Saved data entries:
****************************************

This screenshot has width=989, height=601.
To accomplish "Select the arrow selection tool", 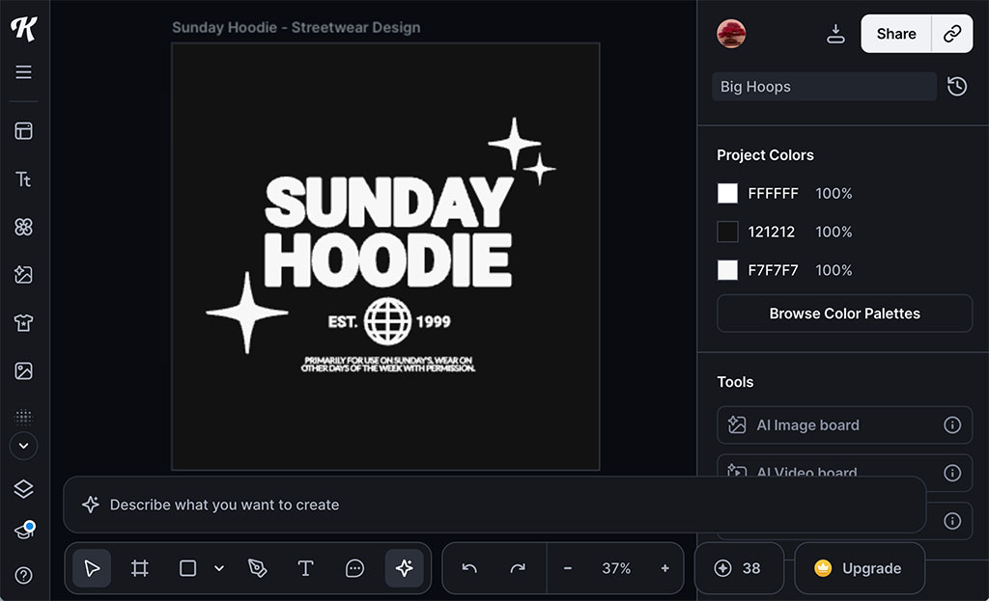I will pos(92,568).
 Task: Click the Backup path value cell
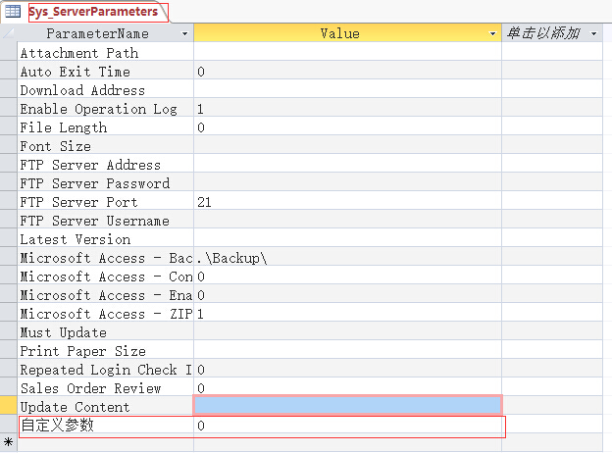[x=347, y=258]
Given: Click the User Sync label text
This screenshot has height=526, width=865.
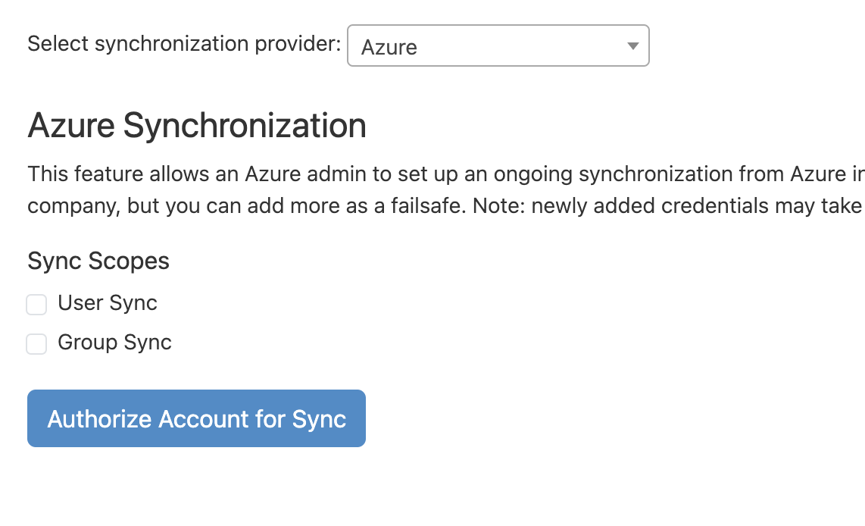Looking at the screenshot, I should pos(108,303).
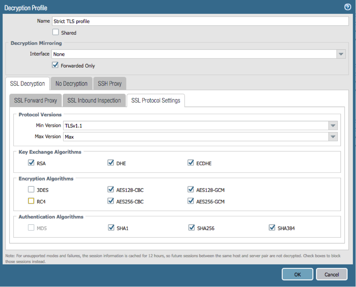Switch to the No Decryption tab
356x287 pixels.
(71, 84)
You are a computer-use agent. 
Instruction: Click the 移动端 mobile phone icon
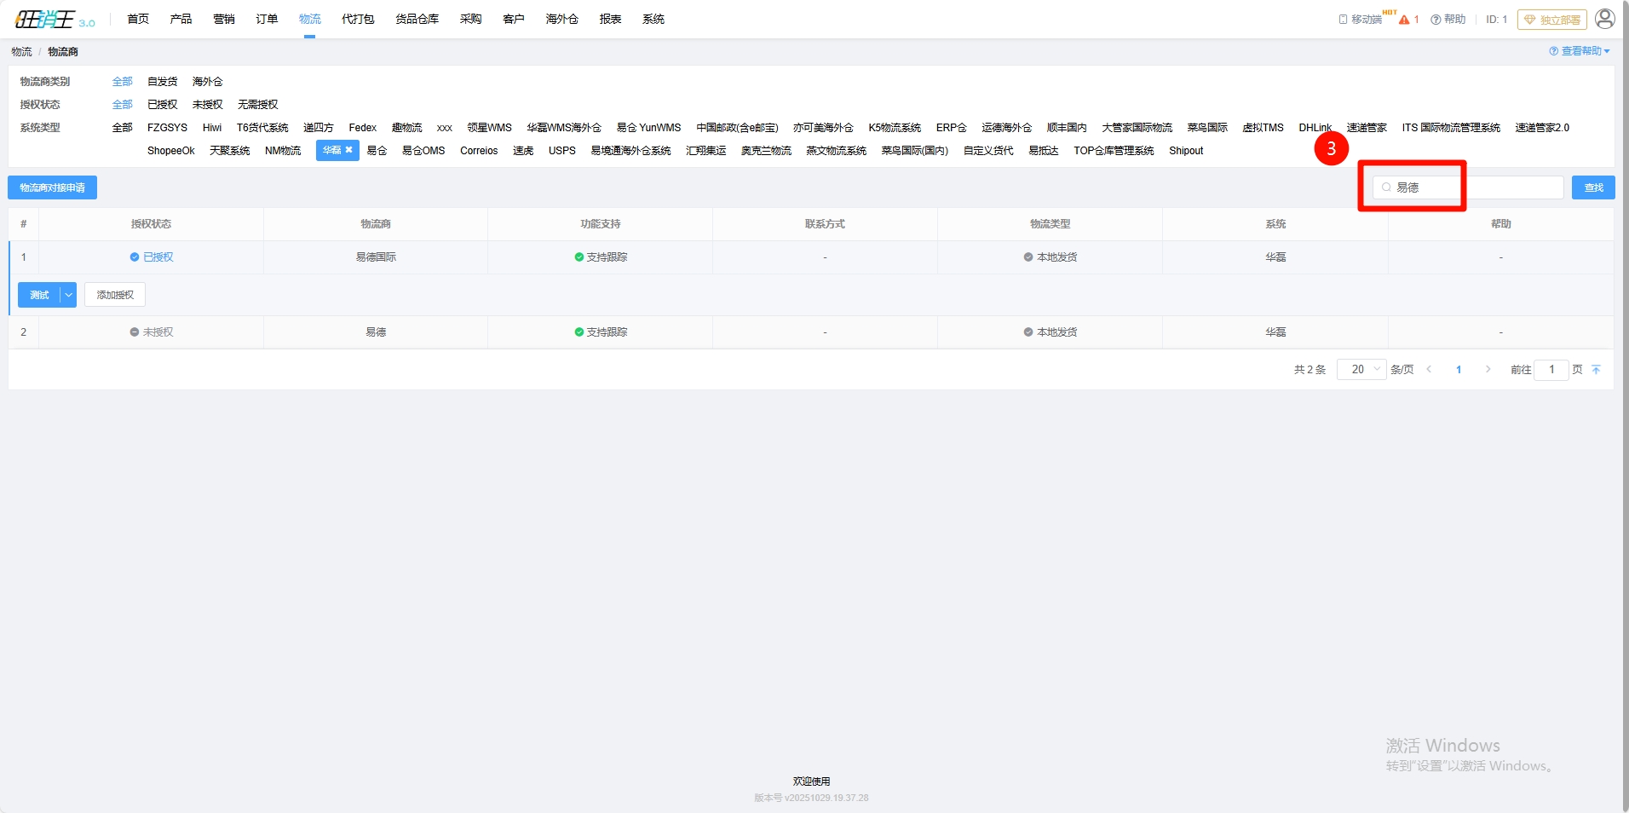[1343, 20]

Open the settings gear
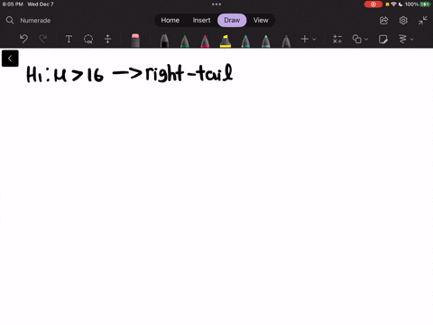pos(403,21)
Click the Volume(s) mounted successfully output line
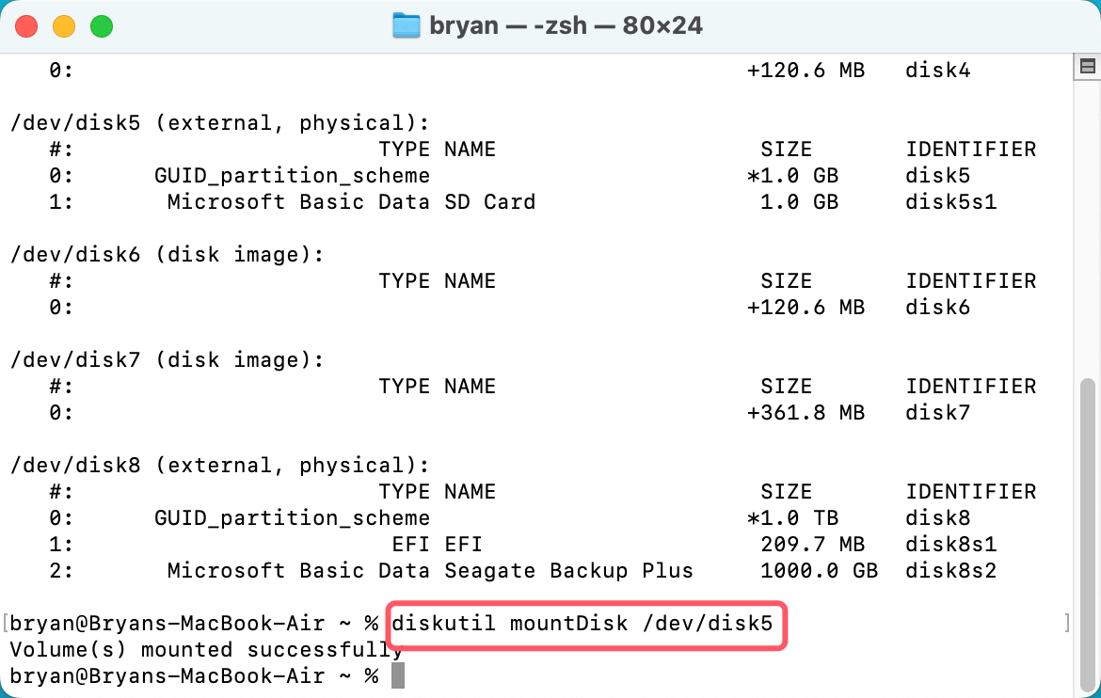 click(202, 649)
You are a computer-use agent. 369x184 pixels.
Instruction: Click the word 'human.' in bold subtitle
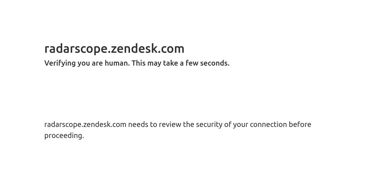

****************************************

Every line above that holds the string "computer" should be returned.

You are a computer-use agent. 
You are a computer-use agent. 369x184 pixels.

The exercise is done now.